Extract:
Participation and Selection Process
Papers submitted to the workshop will follow the standard, double-blind peer-review process by our programme committee. Selected papers will be presented at the workshop and included in the workshop proceedings.
Shared task participants will need to register earlier to obtain our training dataset. Those registered participants who submit their system for final evaluation and will be invited (at their cost) to attend the workshop. Although systems will be ranked by their performance on our evaluation metric, all participants will be given the opportunity to present their system ’s details through a white paper, accompanied with a demonstration and/or poster session during the workshop.
We anticipate at least 60-80 attendees at our workshop. This is based on the attendance at the BIRNDL workshop, we had about 50 attendees at the relatively smaller venue of JCDL. Of these, 30 attended the full workshop and over 15 had travelled to the conference, especially in order to attend our workshop. In the first NLPIR4DL, we had about 30 unique attendees, with 15 attendees that attended the full workshop.
Previous NLPIR4DL workshops
The 3rd NLPIR4DL workshop is a follow-up to the successful BIRNDL workshop and CL-SciSumm Shared Task, co-located with JCDL 2016, where 11 full papers and 10 system papers were presented (acceptance rate:30%), the CL-SciSumm Pilot Task at TAC 2014, where the results from 3 system papers were presented, and the NLPIR4DL workshop co-located with IJCNLP-ACL 2009 with 11 full papers (acceptance rate: 21%). Despite not getting selected as an ACL workshop last year, we had a successful 2016 – the Shared Task generated a lot of interest and participation. All proponents heavily favoured an NLP venue for last year and this year, and are keen on participating again.

Input data:
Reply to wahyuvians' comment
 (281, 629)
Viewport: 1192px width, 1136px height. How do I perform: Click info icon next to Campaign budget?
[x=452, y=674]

Task brief:
Reproduce verbatim the stretch of the workshop text above from "Participation and Selection" through "the workshop proceedings.".

Solution to this problem:
Participation and Selection Process
Papers submitted to the workshop will follow the standard, double-blind peer-review process by our programme committee. Selected papers will be presented at the workshop and included in the workshop proceedings.